- INPUT

* begin *

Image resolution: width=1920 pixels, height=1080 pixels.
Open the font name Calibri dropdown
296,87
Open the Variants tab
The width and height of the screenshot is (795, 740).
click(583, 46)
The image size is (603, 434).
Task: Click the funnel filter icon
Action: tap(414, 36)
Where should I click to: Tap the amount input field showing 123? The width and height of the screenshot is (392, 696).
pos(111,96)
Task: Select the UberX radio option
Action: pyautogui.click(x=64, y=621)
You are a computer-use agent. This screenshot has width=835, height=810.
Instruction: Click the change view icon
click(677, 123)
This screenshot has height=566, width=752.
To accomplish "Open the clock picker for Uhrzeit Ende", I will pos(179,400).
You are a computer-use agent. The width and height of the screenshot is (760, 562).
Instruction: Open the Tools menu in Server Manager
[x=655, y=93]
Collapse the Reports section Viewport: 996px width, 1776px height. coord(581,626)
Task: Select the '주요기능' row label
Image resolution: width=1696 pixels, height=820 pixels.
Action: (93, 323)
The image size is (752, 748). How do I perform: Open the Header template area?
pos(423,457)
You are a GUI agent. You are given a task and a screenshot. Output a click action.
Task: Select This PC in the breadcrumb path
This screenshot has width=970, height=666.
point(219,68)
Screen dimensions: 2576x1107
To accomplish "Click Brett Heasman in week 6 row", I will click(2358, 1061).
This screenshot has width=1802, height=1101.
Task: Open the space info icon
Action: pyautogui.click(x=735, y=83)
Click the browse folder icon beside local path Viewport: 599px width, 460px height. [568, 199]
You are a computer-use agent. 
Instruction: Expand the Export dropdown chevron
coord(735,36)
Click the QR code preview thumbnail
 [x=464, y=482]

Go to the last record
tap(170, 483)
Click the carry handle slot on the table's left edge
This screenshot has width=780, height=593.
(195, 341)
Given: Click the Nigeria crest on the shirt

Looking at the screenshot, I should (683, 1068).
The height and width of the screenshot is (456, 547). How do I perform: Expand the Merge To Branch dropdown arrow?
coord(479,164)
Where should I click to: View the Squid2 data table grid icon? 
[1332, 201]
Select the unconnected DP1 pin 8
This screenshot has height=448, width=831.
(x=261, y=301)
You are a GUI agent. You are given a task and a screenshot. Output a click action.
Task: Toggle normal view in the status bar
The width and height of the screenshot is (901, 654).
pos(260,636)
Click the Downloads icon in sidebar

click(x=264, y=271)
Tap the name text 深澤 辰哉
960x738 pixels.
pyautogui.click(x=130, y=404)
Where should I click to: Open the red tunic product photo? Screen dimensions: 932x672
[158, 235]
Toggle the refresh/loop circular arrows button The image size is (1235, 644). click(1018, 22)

* end *

- WHAT THE TASK ASKS
Copy the lines from the one containing "Go to the last record" up to and including the one containing "(x=261, y=301)", reproducing each exactly.

- TASK RESPONSE
Go to the last record
tap(170, 483)
Click the carry handle slot on the table's left edge
This screenshot has width=780, height=593.
(195, 341)
Given: Click the Nigeria crest on the shirt

Looking at the screenshot, I should (683, 1068).
The height and width of the screenshot is (456, 547). How do I perform: Expand the Merge To Branch dropdown arrow?
coord(479,164)
Where should I click to: View the Squid2 data table grid icon? 
[1332, 201]
Select the unconnected DP1 pin 8
This screenshot has height=448, width=831.
(x=261, y=301)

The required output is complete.